Hailed as “invaluable…a substantial work of political thought,” (New Statesman) in a groundbreaking report, based on years of reporting, David Rieff assesses whether ending extreme poverty and widespread hunger is truly within our reach, as is increasingly promised.

Can we provide enough food for nine billion people in 2050, especially the bottom poorest in the Global South? Some of the most brilliant scientists, world politicians, and aid and development experts forecast an end to the crisis of massive malnutrition in the next decades. The World Bank, IMF, and Western governments look to public-private partnerships to solve the problems of access and the cost of food. “Philanthrocapitalists” Bill Gates and Warren Buffett spend billions to solve the problem, relying on technology. And the international development “Establishment” gets publicity from stars Bob Geldorf, George Clooney, and Bono.

“Hunger, [David Rieff] writes, is a political problem, and fighting it means rejecting the fashionable consensus that only the private sector can act efficiently” (The New Yorker). Rieff, who has been studying and reporting on humanitarian aid and development for thirty years, takes a careful look. He cites climate change, unstable governments that receive aid, the cozy relationship between the philanthropic sector and giants like Monsanto, that are often glossed over in the race to solve the crisis.

“This is a stellar addition to the canon of development policy literature” (Publishers Weekly, starred review). The Reproach of Hunger is the most complete and informed description of the world’s most fundamental question: Can we feed the world’s population? Rieff answers a careful “Yes” and charts the path by showing how it will take seizing all opportunities; technological, cultural, and political to wipe out famine and malnutrition.

About The Author

Photo by Megan Hustad

David Rieff is the author of eight previous books, including Swimming in a Sea of Death, At the Point of a Gun: Democratic Dreams and Armed Intervention; A Bed for the Night: Humanitarianism in Crisis; and Slaughterhouse: Bosnia and the Failure of the West. He lives in New York City.

Product Details

  • Publisher: Simon & Schuster (October 6, 2015)
  • Length: 432 pages
  • ISBN13: 9781439148594

Raves and Reviews

“[Rieff’s] unflinching analysis is an invaluable corrective to the happy-clappy unreality of much of our current thinking on hunger. A forceful critique of the ideology that has captured many transnational institutions in recent decades, The Reproach of Hunger is a substantial work of political thought.”

– John Gray, NewStatesman

“As refugee crises fill the news, David Rieff reminds that hunger is a war not won. Rieff, a veteran thinker on development issues, spent six years researching the nexus of population, food commodification and persistent poverty for this critical analysis. Scathing about the alarmist or over-optimistic pronouncements of development officials, agribusiness multinationals and philanthropic nabobs, he notes that any issue involving billions of humans cannot be neatly engineered. Thoughtful, trenchant and bracingly sceptical.”

– Nature

“An erudite and well-researched analysis of the problem of world hunger and the challenges associated with international development. . . . [the book] exposes the contradictions of the philanthrocapitalist dogma currently in vogue and challenges readers to reexamine the causes of growing development inequality among countries.”

» **GIVEN TASK A**
Copy the passage from the book description starting at "David Rieff is" and ending at "New York City.".

» **AVAILABLE DATA**

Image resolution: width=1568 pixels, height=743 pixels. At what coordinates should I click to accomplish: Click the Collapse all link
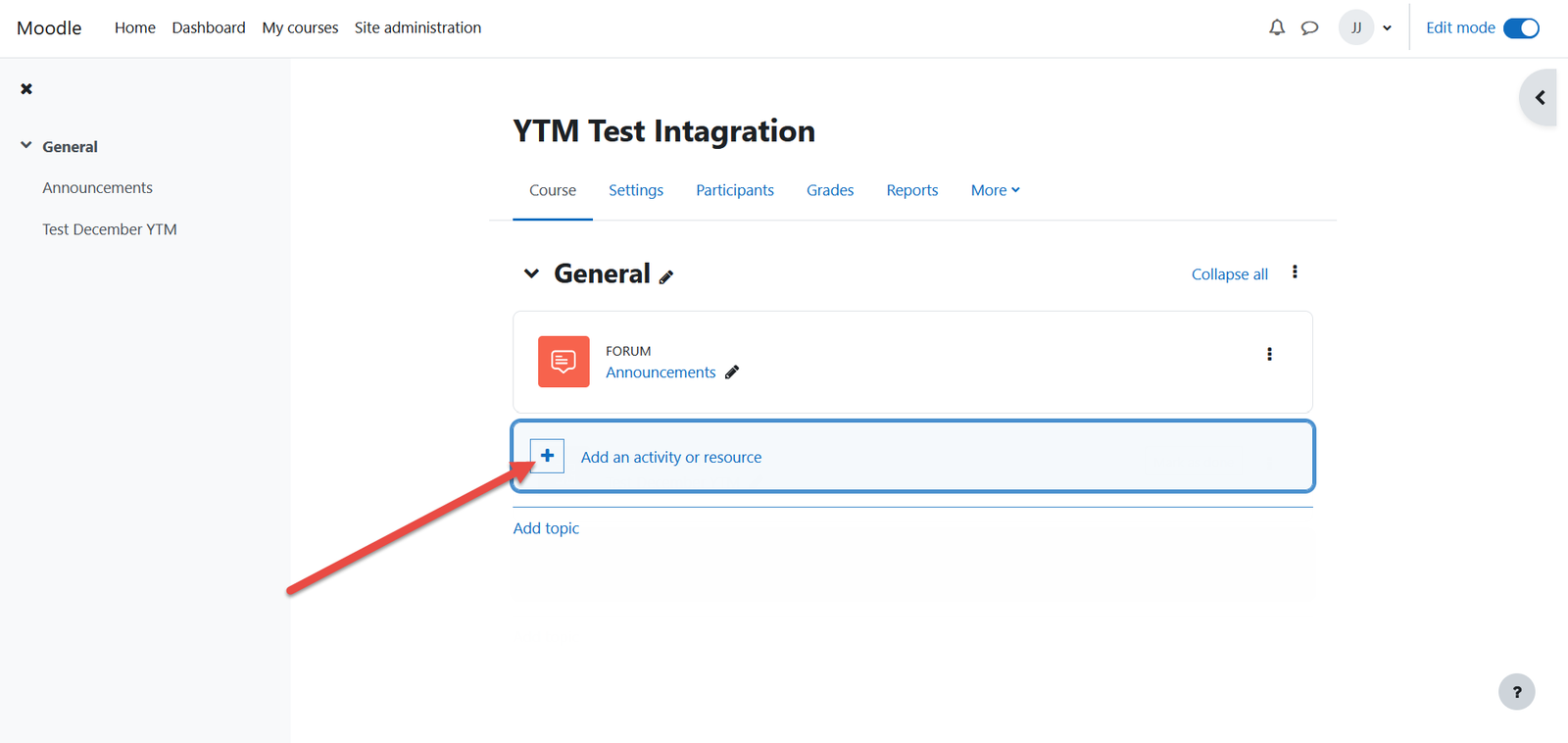point(1229,274)
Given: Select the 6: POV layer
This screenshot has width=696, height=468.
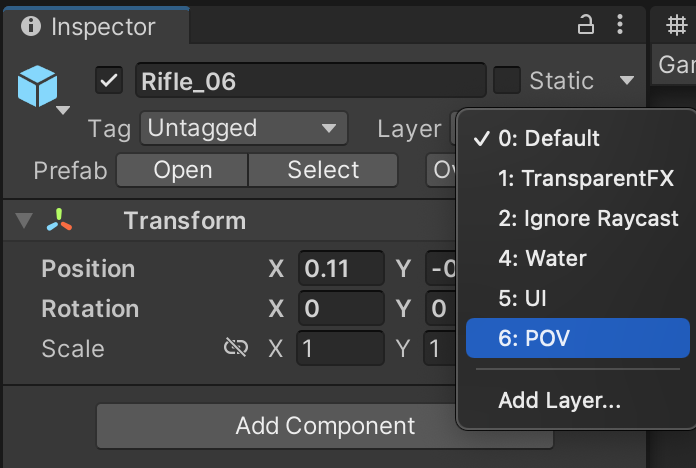Looking at the screenshot, I should [577, 338].
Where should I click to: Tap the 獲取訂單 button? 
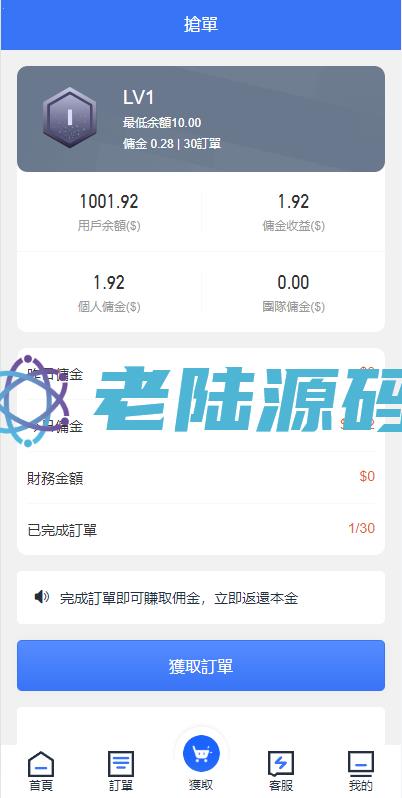(x=201, y=665)
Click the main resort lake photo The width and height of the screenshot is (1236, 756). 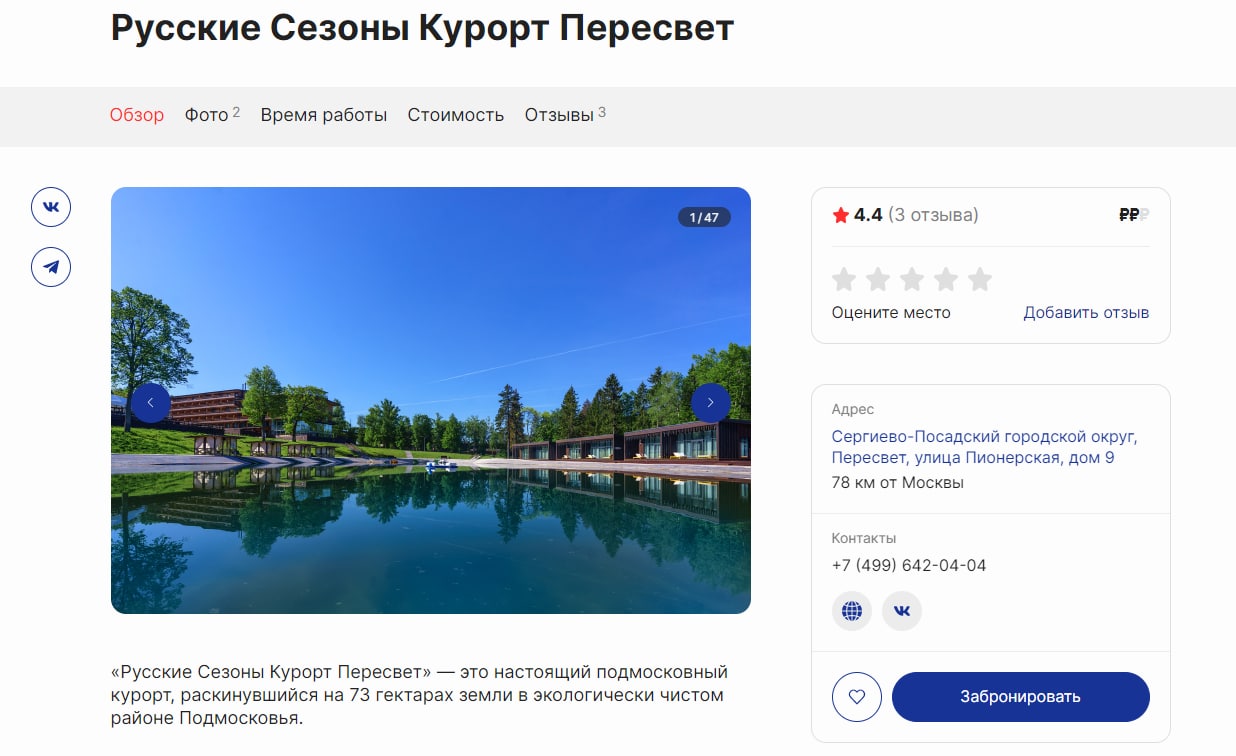point(431,400)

» **GIVEN TASK B**
Repeat the records word for word, starting at their first line and ending at the line that contains "Looking at the", with both of those lines included. Leave the pictures out of your answer.

» **EXPECTED OUTPUT A**
David Rieff is the author of eight previous books, including Swimming in a Sea of Death, At the Point of a Gun: Democratic Dreams and Armed Intervention; A Bed for the Night: Humanitarianism in Crisis; and Slaughterhouse: Bosnia and the Failure of the West. He lives in New York City.

» **EXPECTED OUTPUT B**
Image resolution: width=1568 pixels, height=743 pixels. At what coordinates should I click to accomplish: Click the Collapse all link
point(1229,274)
Given: Select the 6: POV layer
This screenshot has width=696, height=468.
Looking at the screenshot, I should [577, 338].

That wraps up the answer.